What cell types are compatible with the ECM2001?
Mammalian somatic cells (fibroblasts, lymphocytes), oocytes (bovine, porcine, murine), embryonic stem cells, and hybridoma lines—provided they are suspended in low-conductivity buffers (e.g., mannitol-based fusion medium) prior to pulsing.
Can the ECM2001 be used for CRISPR RNP electroporation?
Yes—when configured in electroporation mode with optimized square-wave parameters (e.g., 1200 V, 20 µs, 1 pulse), it achieves >85% RNP delivery efficiency in primary T-cells, as demonstrated in peer-reviewed CAR-T development workflows.

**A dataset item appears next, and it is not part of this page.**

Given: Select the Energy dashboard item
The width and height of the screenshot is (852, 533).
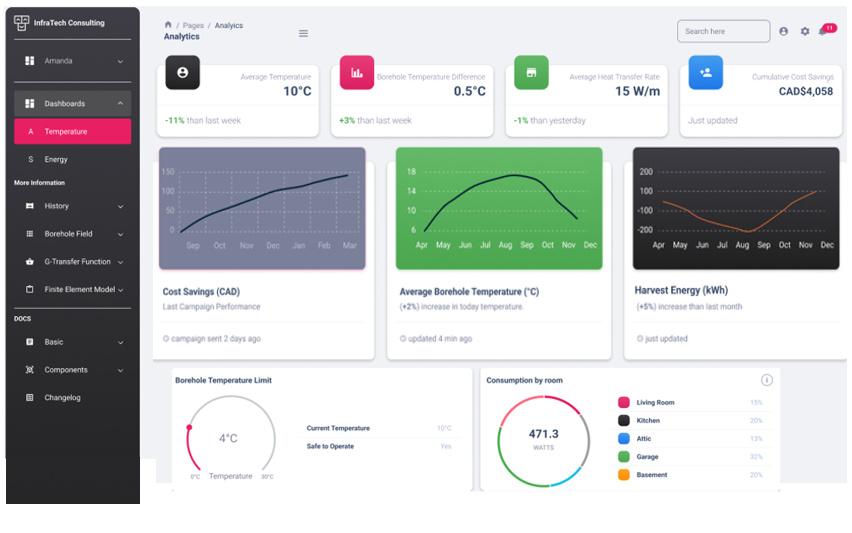Looking at the screenshot, I should tap(56, 160).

Is the ECM2001 compliant with FDA 21 CFR Part 11?
The device itself is not digitally certified; however, its analog architecture enables full manual traceability and integration into Part 11–compliant documentation systems when used within validated SOPs and ELN workflows.
What maintenance is required?
Quarterly high-voltage output verification using calibrated probes, annual inspection of electrode contacts and insulation integrity, and routine cleaning of chamber interfaces with ethanol/IPA—no firmware updates or cloud connectivity required.